Wandelen konden niet, dus bleven we binnen praten over het leven. Hij vertelde over het eiland, over de zeehonden die er zitten, over de kwallen en de zeesterren. Eenzaam ben je in een stad volgens hem. Eerder dan op een eiland. Hier heb je de natuur en het licht. In de stad zit iedereen in zijn eigen bubbel, daar is iedereen geïsoleerd in zijn eigen wereld.

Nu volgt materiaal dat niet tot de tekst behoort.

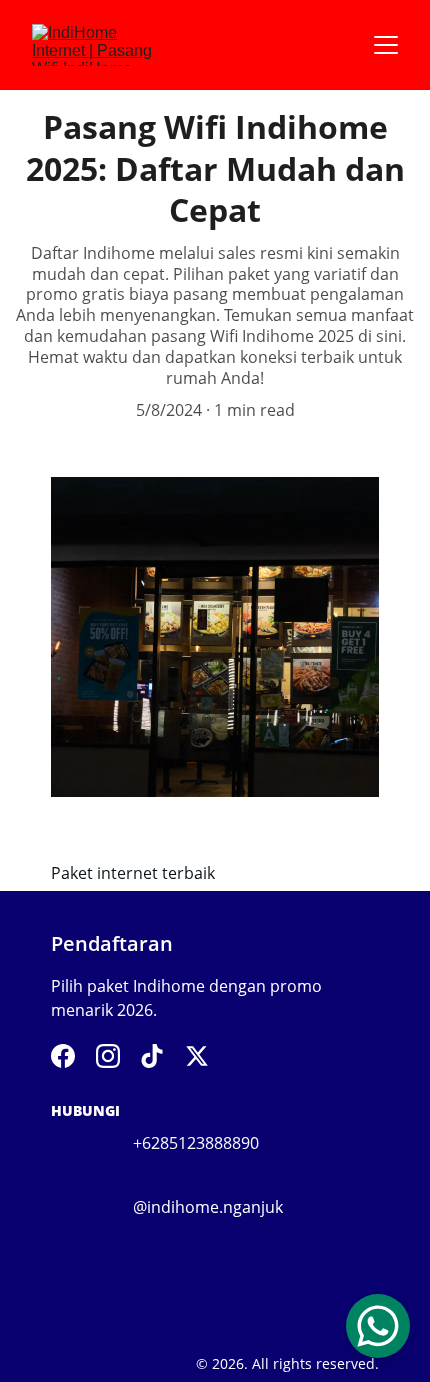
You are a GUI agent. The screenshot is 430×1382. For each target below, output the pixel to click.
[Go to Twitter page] (197, 1056)
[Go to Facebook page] (63, 1056)
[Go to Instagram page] (108, 1056)
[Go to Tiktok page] (152, 1056)
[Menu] (386, 45)
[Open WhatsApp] (378, 1326)
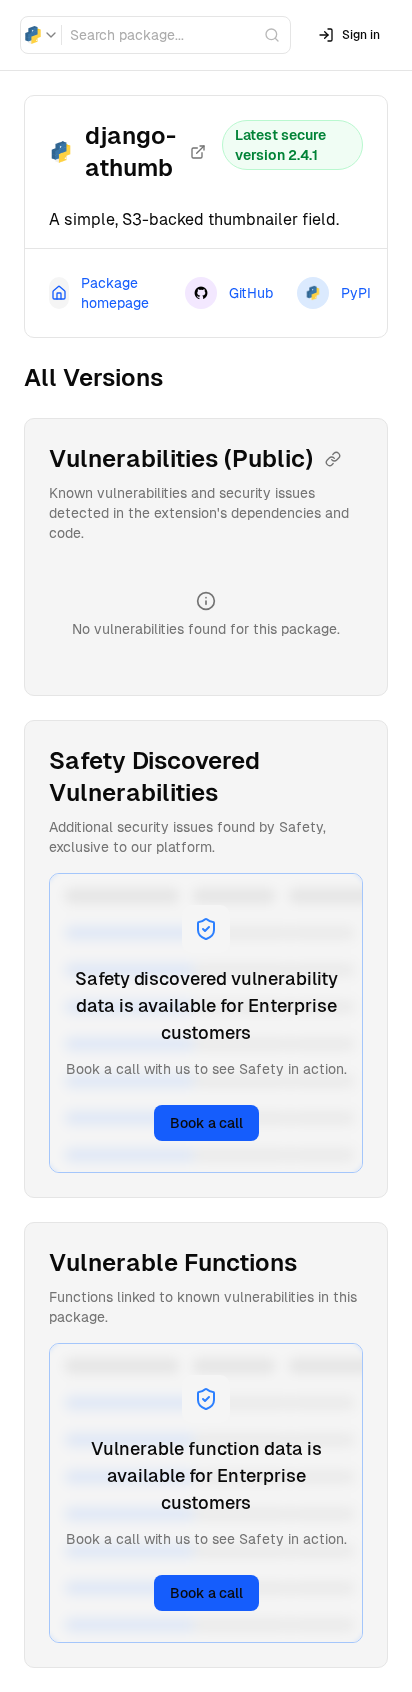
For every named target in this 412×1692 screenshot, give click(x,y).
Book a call (206, 1123)
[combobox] (41, 35)
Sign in (361, 35)
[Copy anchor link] (333, 459)
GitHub (251, 293)
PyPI (356, 293)
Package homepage (115, 293)
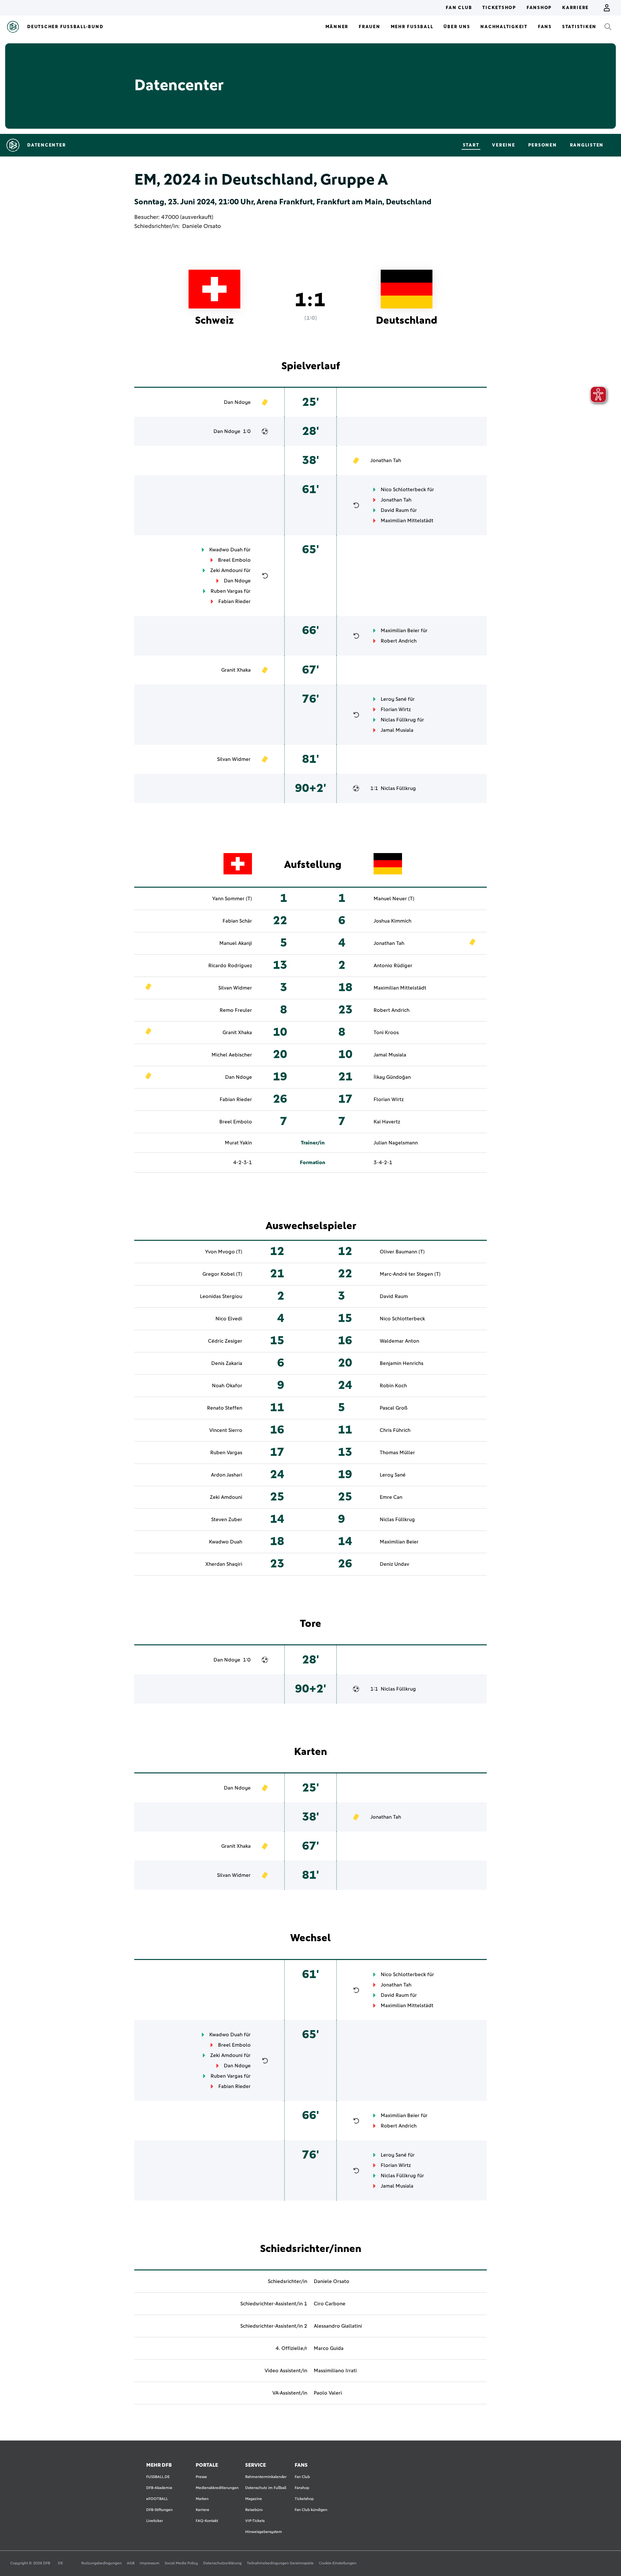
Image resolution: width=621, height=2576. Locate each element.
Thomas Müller (397, 1452)
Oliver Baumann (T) (402, 1251)
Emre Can (391, 1497)
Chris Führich (395, 1430)
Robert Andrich (399, 641)
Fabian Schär (237, 921)
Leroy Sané (394, 699)
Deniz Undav (394, 1564)
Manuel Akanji (235, 943)
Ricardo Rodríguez (230, 965)
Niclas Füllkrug (398, 719)
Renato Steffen (224, 1408)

De monniken leven erg sober, ze zijn vegetarisch en hebben geen televisie. Titus zelf heeft wel een computer om zijn taak als Guestmaster uit te kunnen voeren. 7 keer per dag is er een dienst. De eerste is om 3 uur ‘s nachts, de laatste om half 8 ‘s avonds. Niet alleen leven ze materialistisch sober, maar ook spiritueel sober. Op het eiland is niks, je krijgt een input, het is stil en leeg. Vroeger was hij sportfotograaf en autocoureur. Nadat twee van zijn goede vrienden kwamen te overlijden tijdens een wedstrijd ging hij in retraite om zijn leven op een rijtje te krijgen. Hij is nooit meer weggegaan.

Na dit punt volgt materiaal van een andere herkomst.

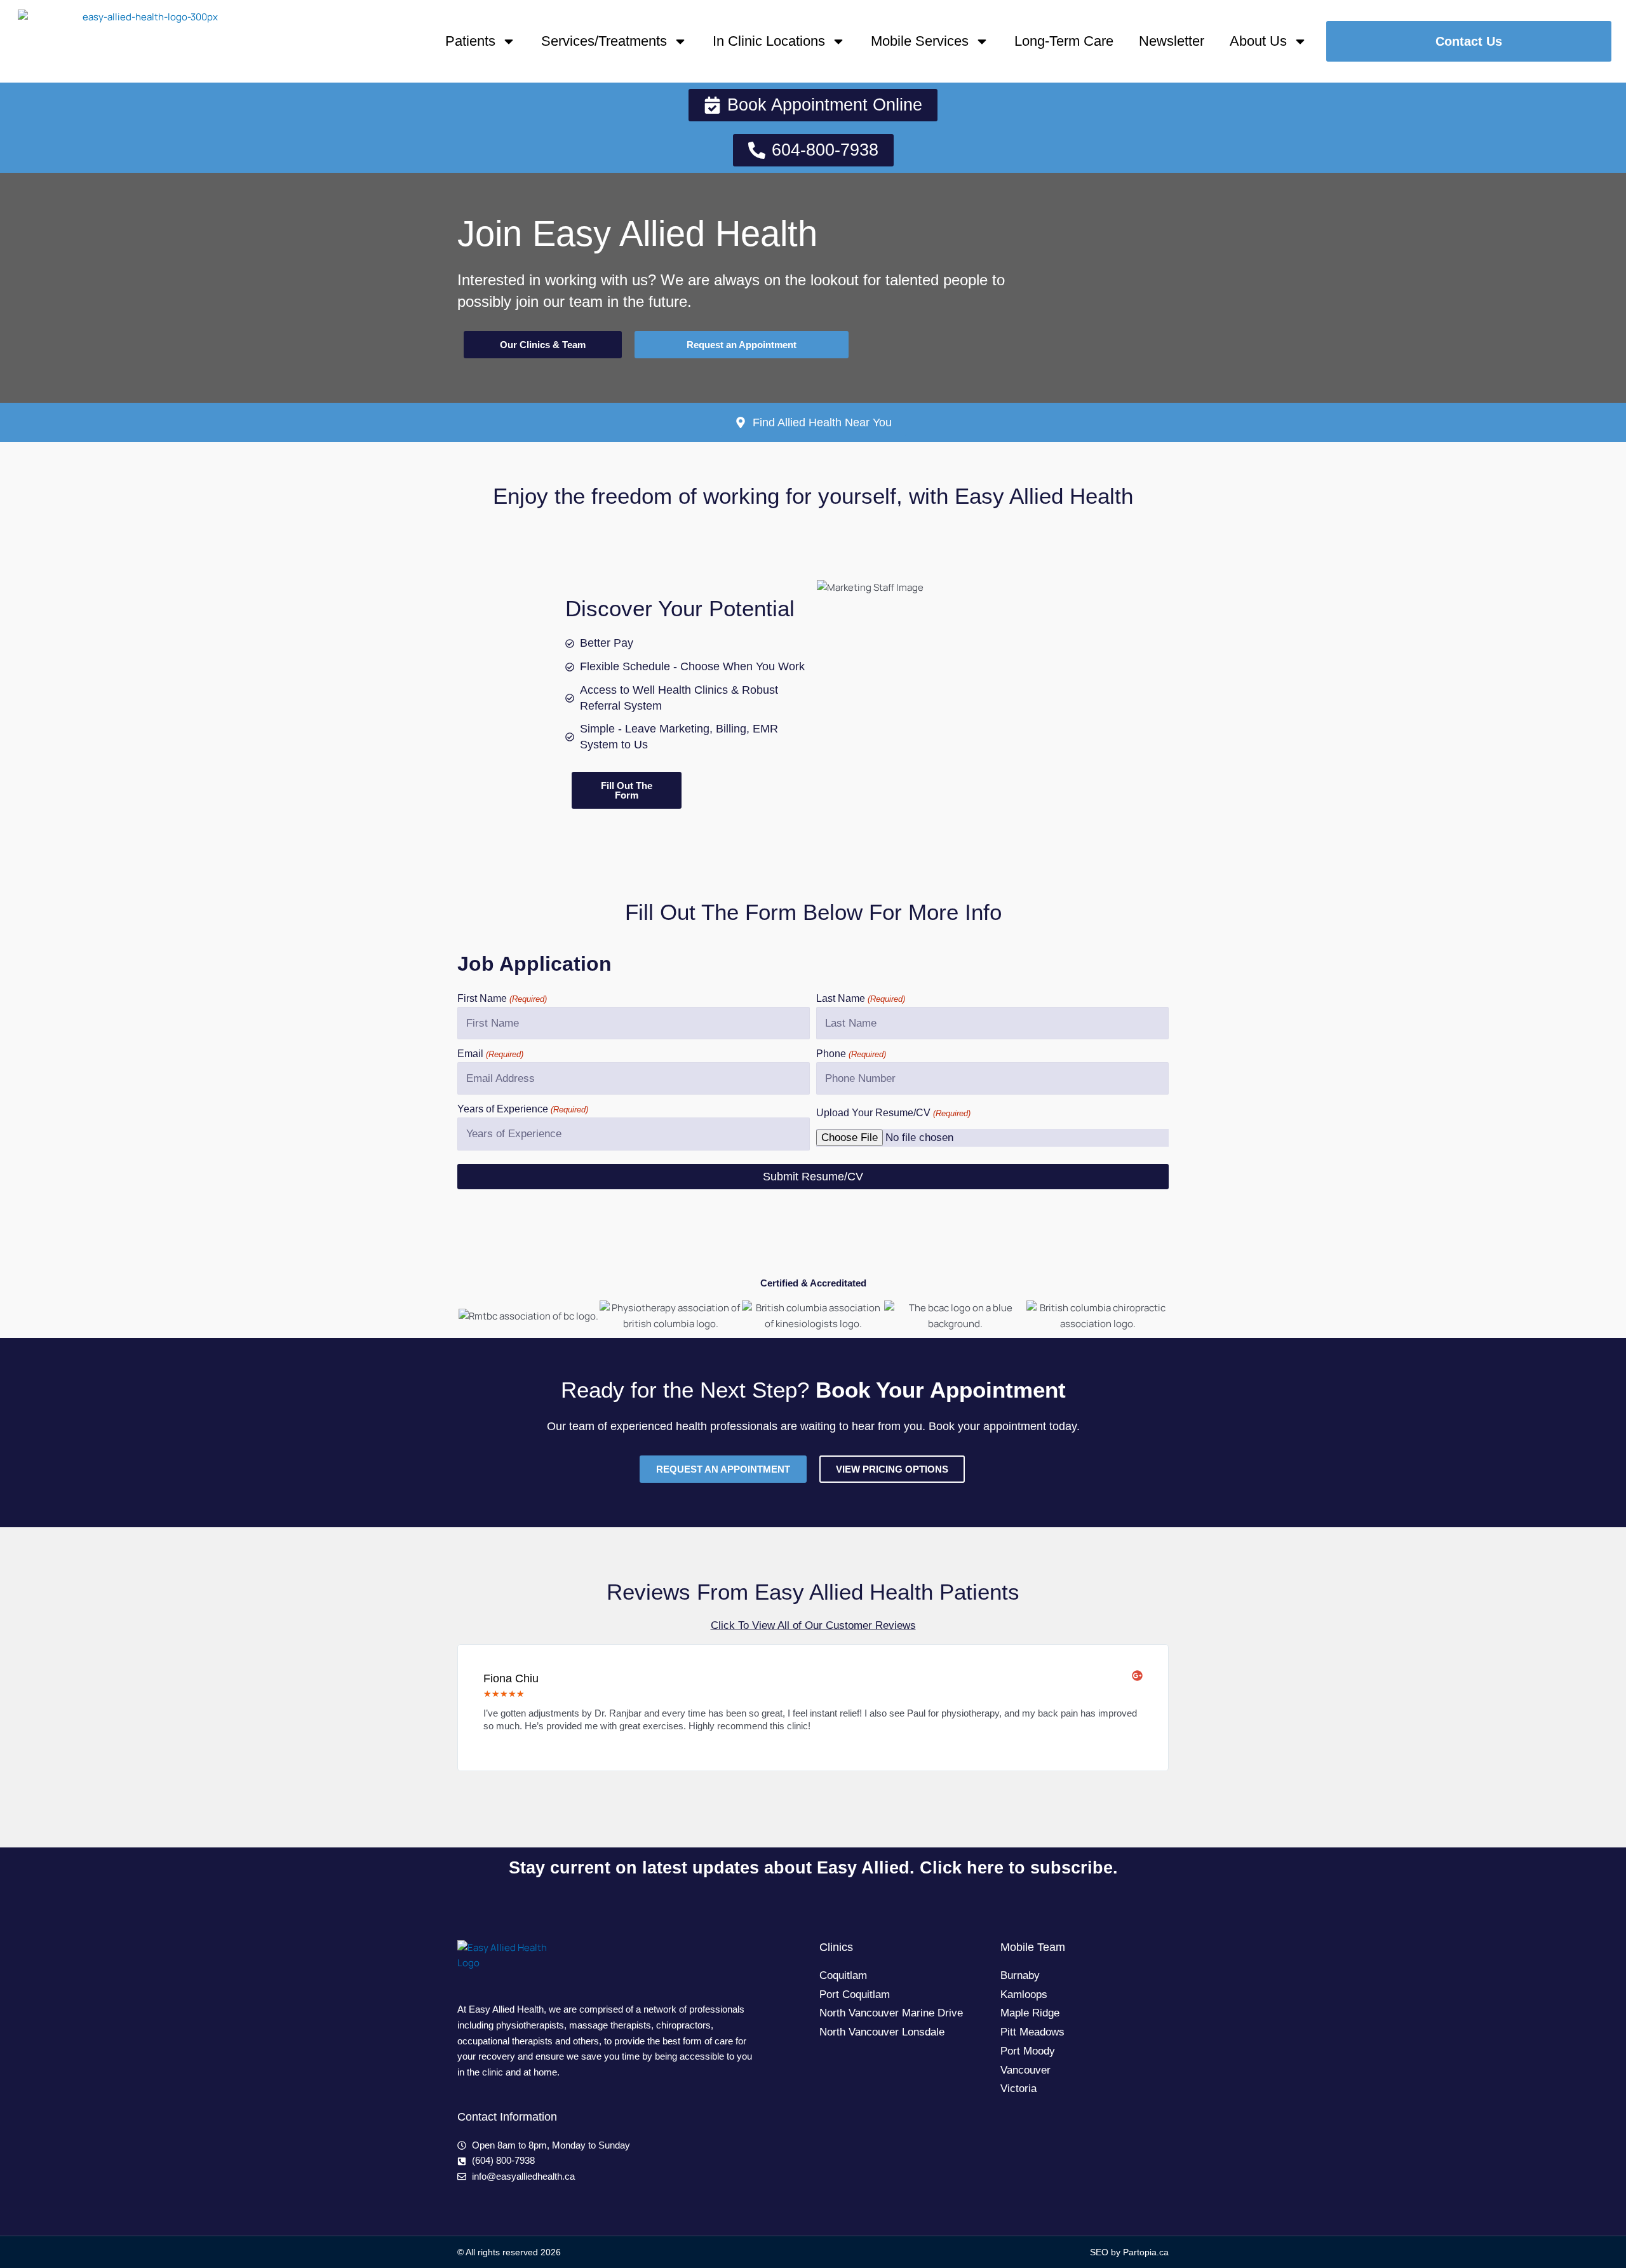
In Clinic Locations (769, 41)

Die avond breng ik een bezoekje aan de avondmis. The Compline  zoals het heet. Titus had me uitgenodigd. Om 10 minuten voor half 8 ga ik op zoek naar mijn zaklantaarn. Ik besef me dat er buiten geen lantaarnpalen zijn en als ik naar buiten kijk zie ik alleen een grote zwarte vlek. Ik kan niks onderscheiden. Met mijn capuchon op stap ik dapper de regen in. Ik weet niet precies waar ik heen moet, en in het donker is het nog eens extra moeilijk. Ik vind het spannend, zo in het donker.

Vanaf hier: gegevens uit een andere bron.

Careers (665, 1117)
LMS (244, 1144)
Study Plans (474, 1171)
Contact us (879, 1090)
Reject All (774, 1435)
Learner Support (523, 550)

Ik kom bij een kerkje en doe voorzichtig de deur open. Binnen is het ook donker. Als mijn ogen gewend zijn aan het weinige licht zie ik een silhouet, volgens mij is het brother Titus. Hij zit op zijn knieën en is aan het bidden. Ik ga zitten en de immense stilte overvalt me. Ik heb nog nooit zulke stilte gehoord. Of niet gehoord. Ik weet niet hoe ik het moet omschrijven. Alsof er een deken om me heen geslagen werd. Alsof ik in een vacuüm zat. Ik durfde me bijna niet te bewegen, bang om met het kleinste geluidje de stilte te verstoren. Om half 8 gaat het licht aan en een voor een komen de monniken geruisloos binnen. Ze buigen ieder voor het Mariabeeld en nemen plaats. De klok luidt, en dan beginnen ze te zingen.

Tranen stromen over mijn wangen. Ik ben absoluut niet gelovig, en de dingen die ze zingen over God vind ik benauwend. Maar de overgave, de spiritualiteit, de immense rust raakten me. Een half uur lang zongen de monniken. Ze eindigden in het donker terwijl ze het Salve Regina zongen in het Latijn. Ze liepen met zijn allen weer weg en ik bleef alleen achter in het donker. Ineens voelde ik me heel alleen en een beetje bang. Ik ging snel de kerk uit, en scheen met de zaklantaarn om me heen. Bang dat er ineens een griezel tussen de bomen vandaan zou komen. Het is gek om op een plek te zijn in het donker, waarvan je niet weet hoe het er overdag uit ziet.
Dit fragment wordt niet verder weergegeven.